Cookbooks, known in Europe as handwritten collections of recipes already in the Middle Ages, became popular and were printed in large numbers in the Early Modern Period. Naturally, they were addressed to a limited group of readers. They were used by wealthy people for whom it was not enough to simply satisfy their hunger. The readers of cookbooks looked for new dishes they did not know as well as for new culinary and aesthetic experiences. Discovering chefs' secrets, they also absorbed with delight information about the world and culinary customs, tastes, fashions and preferences in various countries.
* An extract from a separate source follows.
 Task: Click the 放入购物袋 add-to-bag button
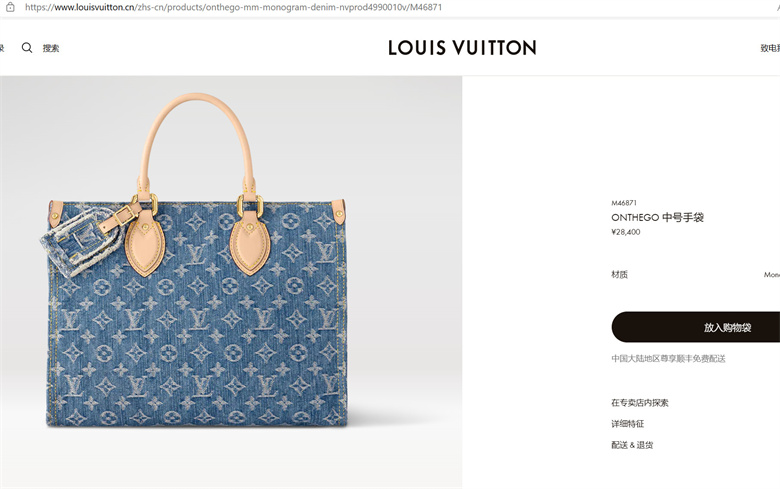coord(696,327)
Undoubtedly, this type of literature, practical and relevant to everyday interests found more readers than scholarly treaties or works of former luminaries of literature. The desire to stand out and to copy the lifestyle of higher classes or foreign novelties meant that the readers of cookbooks looked for fashionable models of behaviour, ways of expressing oneself and evidence of one's own social and cultural superiority.
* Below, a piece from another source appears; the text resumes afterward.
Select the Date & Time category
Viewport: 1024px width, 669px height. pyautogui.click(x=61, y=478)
Despite a true outpour of printed books in West Europe already in the 16th and 17th centuries, in Poland, only two such books were published in the Early Modern period. The first Polish cookbook to be printed wasCompendium Ferculorum albo zebranie potraw (Compendium ferculorum or collection of dishes) by Stanisław Czerniecki, chef of the Krakow Voivode Aleksander Michał Lubomirski. The work was published in 1682. Many times reprinted and edited, it is a true monument of the old Polish culinary art. The second cookbook published in Poland in the period before the partitions was the Kucharz doskonały (Perfect cook) from 1783.
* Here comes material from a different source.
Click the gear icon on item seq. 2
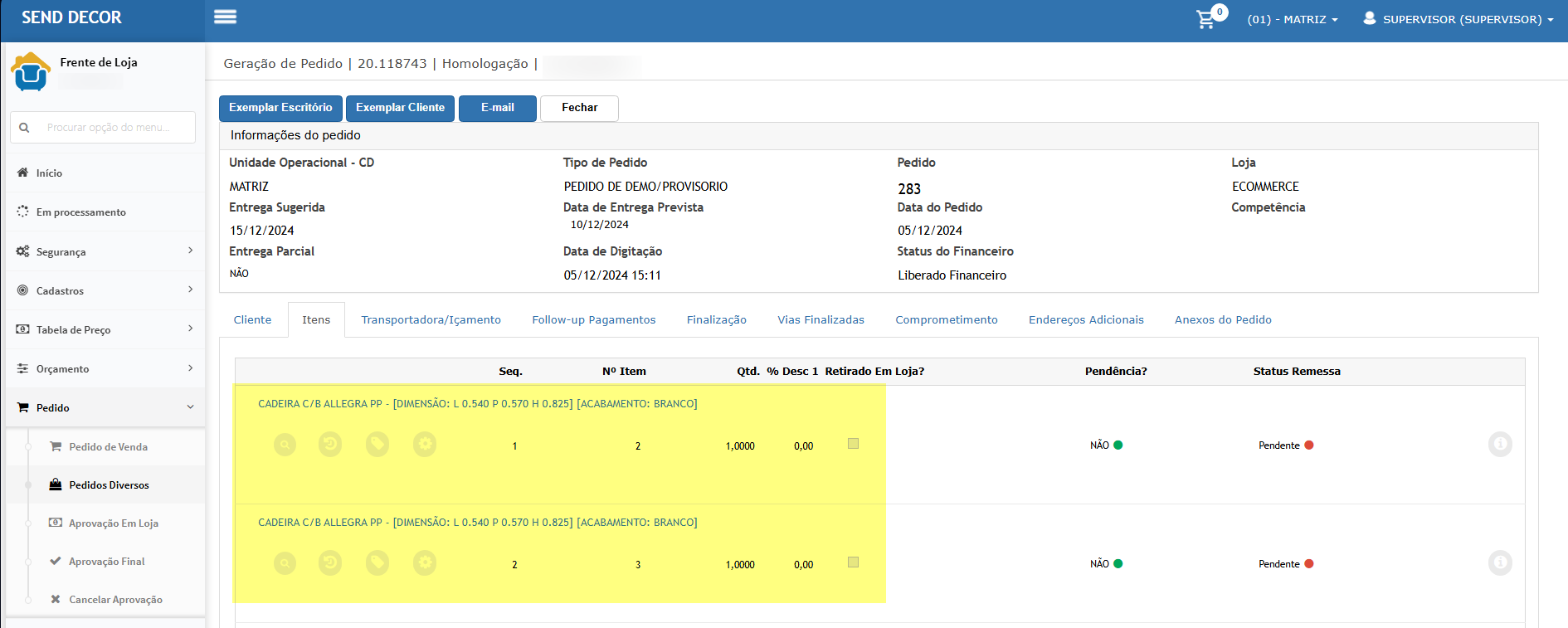 (425, 563)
Although only two cookbooks were printed in Poland before the partitions (and these were many times reprinted and sometimes edited), our ancestors used various handwritten collections of recipes. Rewritten and translated from printed versions, supplemented with individual inventions by entire generations and now hard to find in the forgotten archives of the nobility, they are not only a treasure of the national tradition but also a living source of inspiration for contemporary masters of the culinary art. One of the most famous authors of recipes circulating in the former Commonwealth only as manuscripts was Paul Tremo, chef of King Stanisław August.